O QUE SE PEDE:
Escreva a continuação do trecho sobre a geografia e a história humana, começando logo depois da última frase apresentada.

----- TRECHO PARA LEITURA -----

Um historiador de bastante renome no século XX, Arnold Toynbee,  faz uma observação que eu preciso recuperar para essa aula aqui. O espaço onde a história humana se desenvolve, a biosfera, essa parte onde nós podemos viver, condiciona toda a nossa vida. A História não é independente da geografia, não é independente das condições climáticas. Muito daquilo que nós vamos ver durante boa parte da história humana tem esses condicionamentos, sejam eles mais claros e determinantes, sejam eles um pouco mais leves e superáveis. Numa época tecnológica como a nossa, nós somos mais livres, nós temos condições de superar o problema de escassez de água, condições de superar determinadas limitações físicas como a nossa incapacidade de voar. O avanço tecnológico nos permitiu o domínio e o controle sobre algumas dessas limitações da biosfera. Quanto mais para trás nós estamos na História, maior os peso desses condicionamentos, eles são mais determinantes e aqui nós vemos isso com muita força, com muita intensidade. O local, o ponto geográfico onde essas primeiras civilizações se desenvolvem não é qualquer um, aleatoriamente, é um local que geograficamente permitiu o processo de sedentarização.

----- DADOS FORNECIDOS -----

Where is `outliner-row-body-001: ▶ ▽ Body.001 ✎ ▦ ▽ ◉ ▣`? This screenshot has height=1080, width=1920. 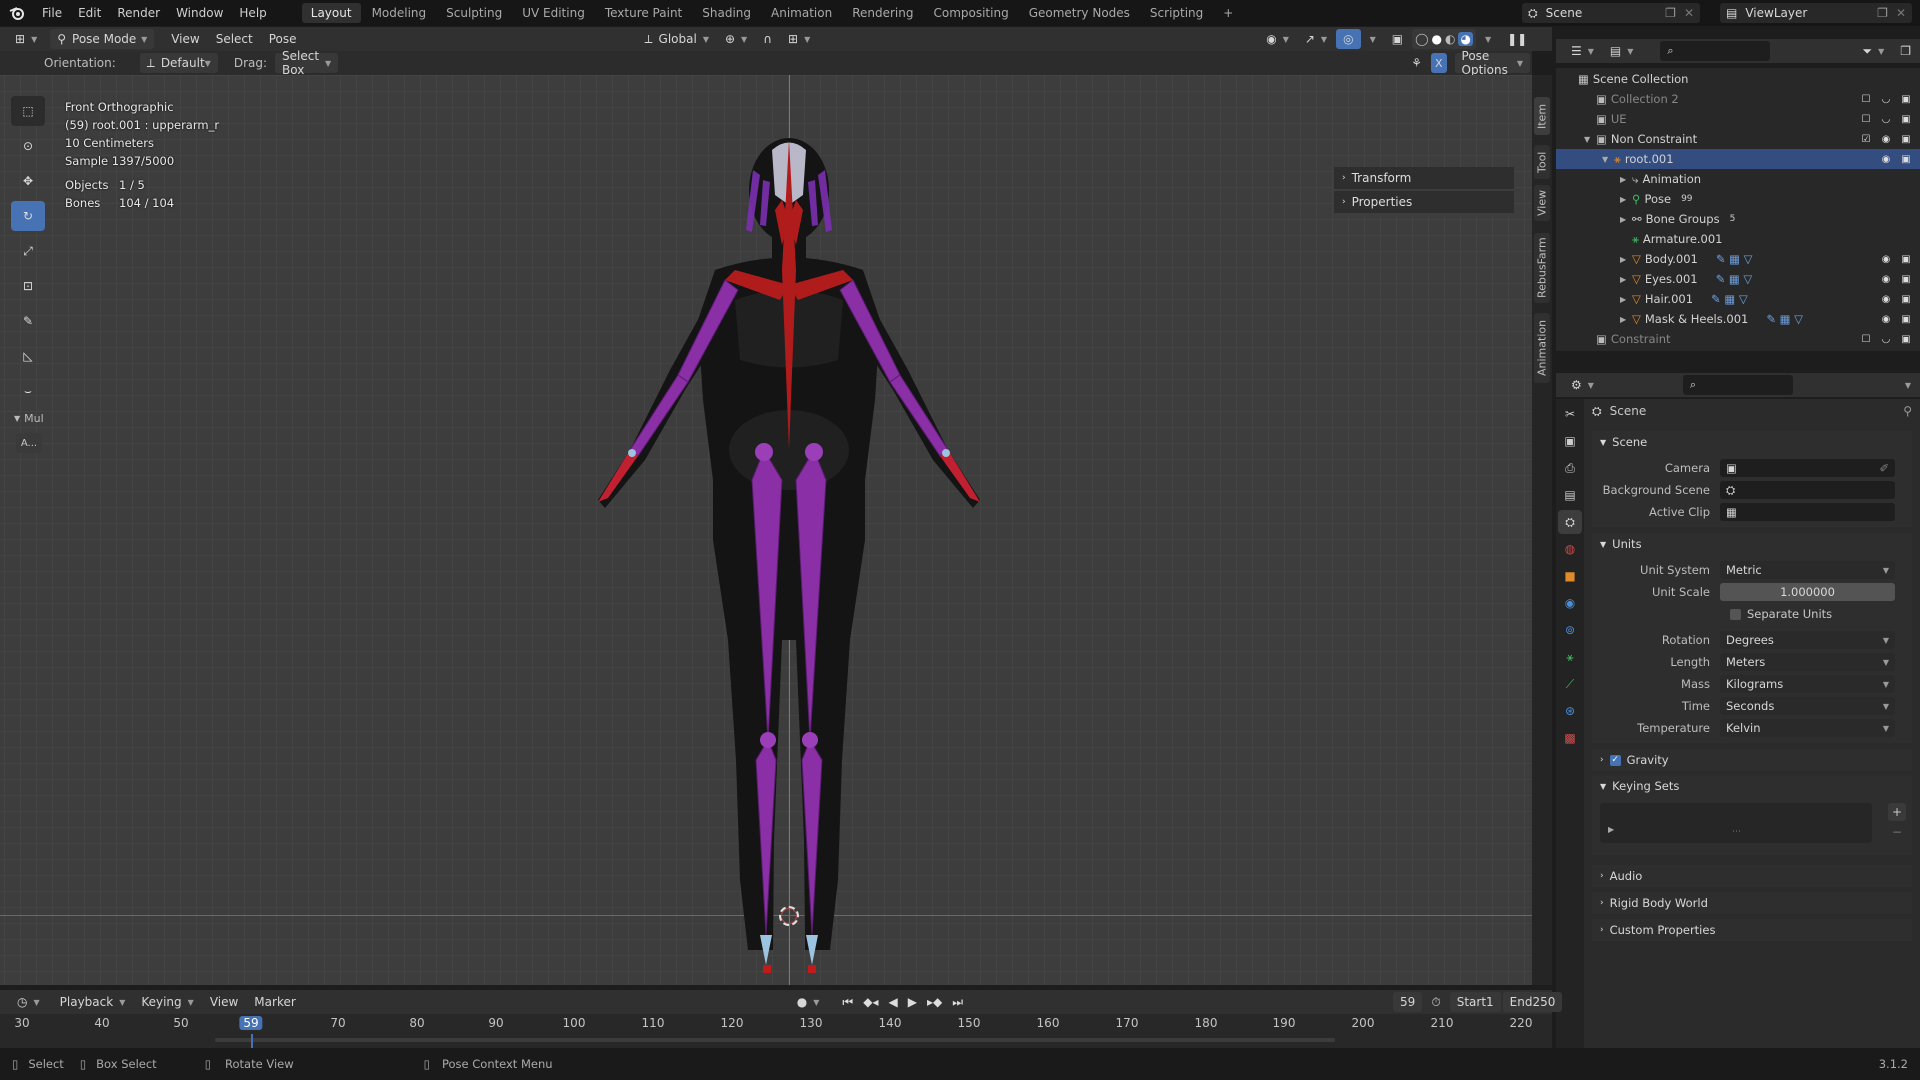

-----

RESPOSTA DO EXERCÍCIO:
Esta característica vem do solo, da fertilidade do solo. Esta região mesopotâmica é uma região altamente fértil por causa dos detritos orgânicos que são depositados sobre o solo, tanto pelo

Rio Tigre quanto pelo Rio Eufrates. A região entre rios acaba tendo enormes terras agricultáveis, seja porque é uma enorme área de planície e uma planície fértil, que é fertilizada tanto por um rio à esquerda quanto por um rio à direita. Esta condição é uma condição pressuposta para o desenvolvimento dessas primeiras civilizações. Então não é aleatório, elas não vão aparecer eventualmente em qualquer lugar. Aparecem aí por causa de um fator geográfico que condiciona essa possibilidade. Não vai determinar o seu sucesso, mas condiciona as possibilidades.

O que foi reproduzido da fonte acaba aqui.